AIM OF THE EXERCISE:
Looking at the entries, how many lines hold the word "Open"? State the number by itself.

MATERIAL FOR THE TASK:
——

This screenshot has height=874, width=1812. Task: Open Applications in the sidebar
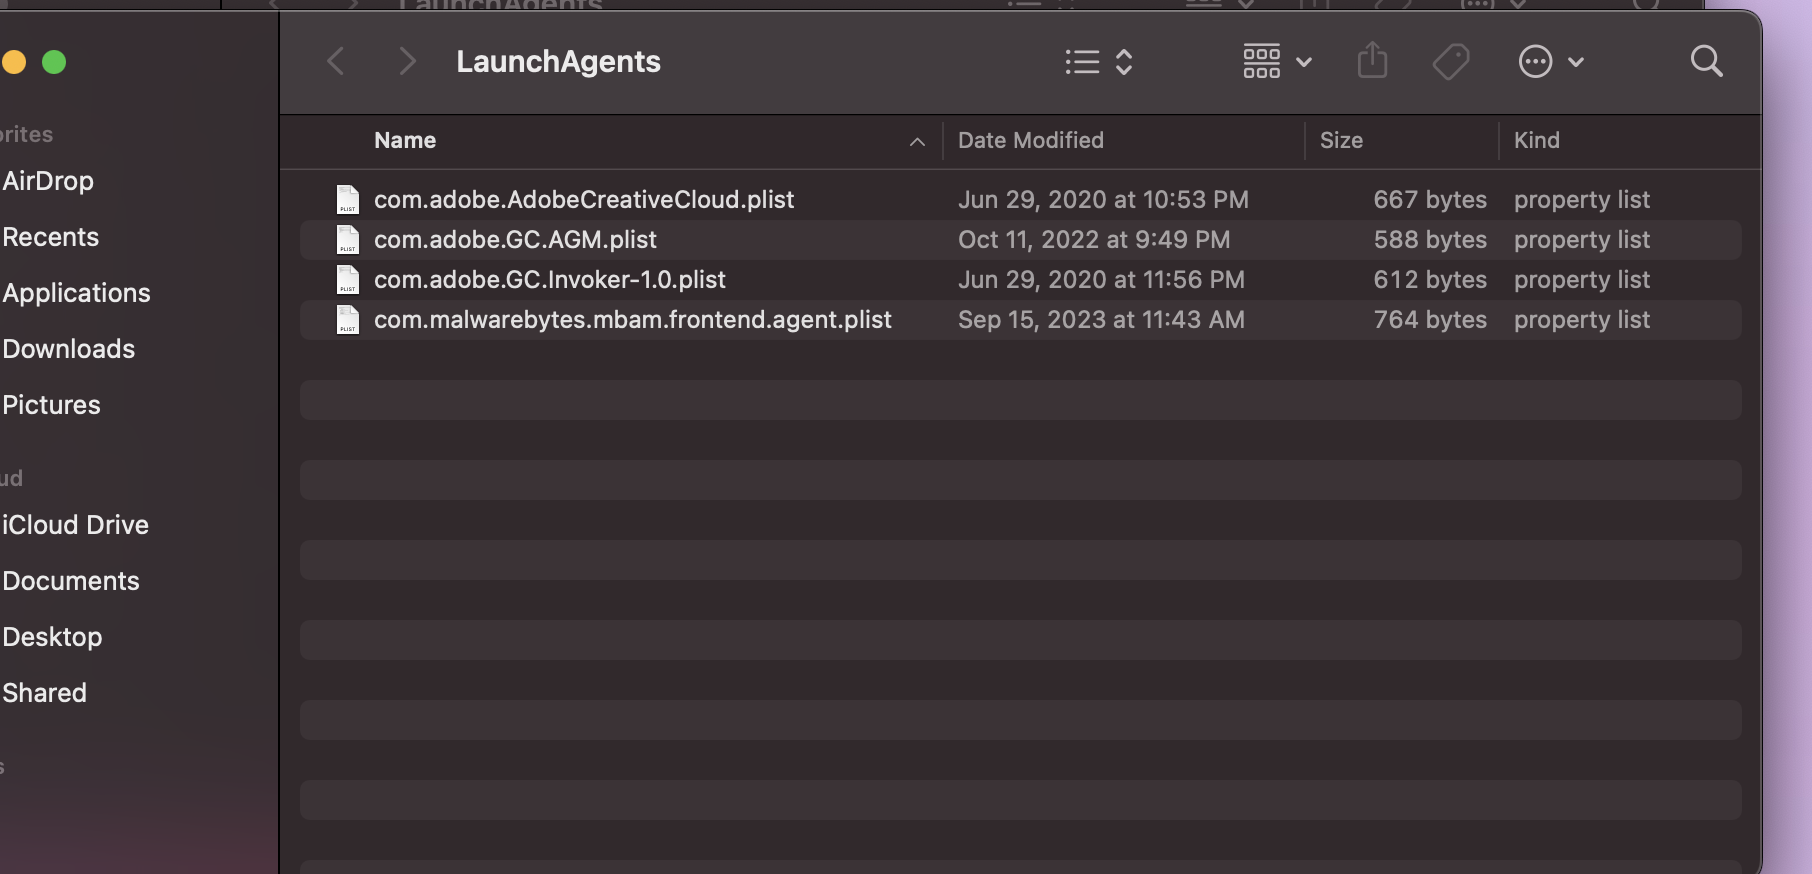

——

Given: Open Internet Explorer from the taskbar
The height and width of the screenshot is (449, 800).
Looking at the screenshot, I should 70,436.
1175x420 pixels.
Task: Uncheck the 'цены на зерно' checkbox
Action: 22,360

——

YOUR RESPONSE:
2